Fast forward to the new millennium, to 2016. My grandparents, parents, and siblings have all passed away. As a result, many of the family treasures I remember so well have been handed down to me. Two of those treasures are Grandpa Schmitt’s Whitney Phoenix rifle and Grandpa Miller’s machinist’s chest. I’d taken possession of the rifle years before my father’s passing. As an adult who appreciated the antique weapon for more than just an heirloom, its state of disrepair bugged me. Knowing that I was the primary cause of the disrepair, perhaps some of my irritation was due to unresolved guilt. Regardless, eventually the damaged weapon bugged me enough to do something about it.
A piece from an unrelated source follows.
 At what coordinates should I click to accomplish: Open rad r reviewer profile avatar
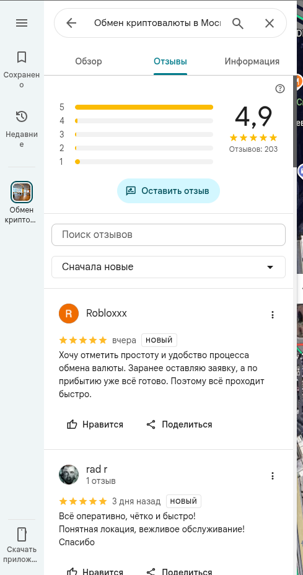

For weeks I plotted in my mind how I was going to make things right. I needed hardwood for the stock, a hefty piece of blank steel for the hammer, and steel plating for the butt plate. A downed oak tree and a chainsaw served to supply the seasoned wood. Rummaging through a bin of scrap metal rewarded me with the remaining materials. A visit to the internet provided ample photographs of the same model rifle in a more pristine state. I was ready.

Roughing out and shaping the stock came first. Once that was accomplished, I had to machine slots in the wood where the stock fitted up the receiver. Grandpa Miller’s machinist’s chest provided the end mill to cut the slot. A visit to the tool store provided the mill vise to clamp and position the wood in order to successfully complete the task.

After carefully working the end mill through the wood and then pausing to measure the depth and width of the slot, it dawned on me: I was repairing my grandfather’s rifle with my other grandfather’s tools. A reverent feeling coursed through me as if the hands of both grandpas were touching my shoulders and smiling with pride. With a tear seeking its release, I looked to the heavens and smiled back.

For the next two days, I worked on the rifle, finishing the stock, and then cutting, shaping, and polishing the blank pieces of steel to form a new hammer and a new butt plate. Because the rifle was supposed to have a peep sight but never had one since I first saw it, I made one of them, too. With all the components fitted and functional, I stained the stock and re-blued the metal. As each step was completed, my grandfathers’ presence and approval seemed to accompany the process. Upon assembling and admiring the revitalized weapon, I was rewarded once more with the sense of my grandpas’ pride and the visualization of their smiles.